Sodium Glucose Co-transport 2 Inhibitors in the Treatment of Type 2 Diabetes Mellitus

A Meta-analysis of Randomized Double-Blind Controlled Trials

Asres Berhan; Alex Barker

Disclosures

BMC Endocr Disord. 2013;13(58) 

In This Article

Background

The persistent hyperglycemia in patients with type 2 diabetes mellitus is strongly associated with microvascular and macrovascular complications.[1] Chronic hyperglycemia is postulated to contribute to the continuous loss of pancreatic β-cells and the impairment of insulin secretion.[2] Microvascular complications like diabetic retinopathy, nephropathy, and neuropathy are major causes of new cases of blindness and renal insufficiency.[3] Moreover, in type 2 diabetes macrovascular complications, including coronary heart disease and stroke, are major causes of morbidity and mortality.[4] According to a prospective study, in patients with type 2 diabetes, a 1% increase in HbA1c was associated with 20% to 30% increase in mortality or cardiovascular events.[5]

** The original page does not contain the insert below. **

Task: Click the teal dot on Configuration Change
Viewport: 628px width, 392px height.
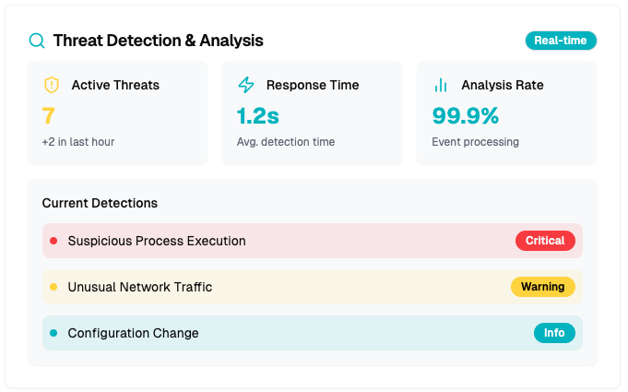Action: click(53, 333)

Intensive glycemic control in patients with type 2 can delay the onset and progression of the early stages of diabetic microvascular complications.[6] In the UKPDS, a reduction in mean HbA1c was associated with reductions in both microvascular and macrovascular complications.[1] But the risk reduction of myocardial infarction, stroke, and heart failure was relatively low.[1] Furthermore a meta-analysis of randomized controlled trials reported that an intensive glycemic control resulted in no significant effect on events of stroke or all-cause mortality.[7] As a result, researchers recommend a multidisciplinary approach to the management of the cardiovascular risk factors in patients with type 2 diabetes.[8]

Currently many antidiabetic agents are available with a variety of chemical groups and site of actions. Most of these agents act by either improving the insulin sensitivity or by enhancing insulin secretion. Nevertheless, as the pancreatic β-cells function continues to decline, failure of therapy to achieve adequate glycemic control is inevitable. The cumulative incidence of monotherapy failure was 15% with rosiglitazone, 21% with metformin, and 34% with glyburide after 5 years of therapy.[9] On the other hand, agents like insulin, sulphonylureas, and thiazolidinediones are associated with significant safety concerns such as weight gain and hypoglycemic events.[9,10]

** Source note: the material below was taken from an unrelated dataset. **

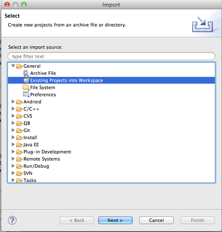This screenshot has width=222, height=232.
Task: Click the Android folder icon
Action: tap(19, 102)
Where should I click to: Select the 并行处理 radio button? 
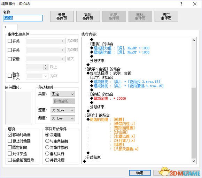point(47,160)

The discovery of SGLT2 inhibitors, with novel mechanism independent of insulin secretion or sensitization, may possibly expand the armamentarium in the battle against type 2 diabetes mellitus. SGLT2 plays an important role in the kidneys and is responsible for most renal glucose re-absorption in the proximal convoluted tubule.[11] Currently there are a number of SGLT2 inhibitors that are under development or in clinical trials.[12] Prior meta-analyses had established the safety and efficacy of SGLT2 inhibitors as a group.[13,14] However, recently published randomized clinical trials reported more frequent adverse events with SGLT2 inhibitors and no significant difference in the proportion of patients achieving HbA1c levels <7.0% as compared to placebo treated.[15,16] Thus, the primary aim of this meta-analysis is to determine the safety and efficacy of SGLT2 inhibitors alone or in combination with other anti-diabetic drugs relative to placebo or placebo with other anti-diabetic drugs by including both previously and recently published randomized double blind clinical trials.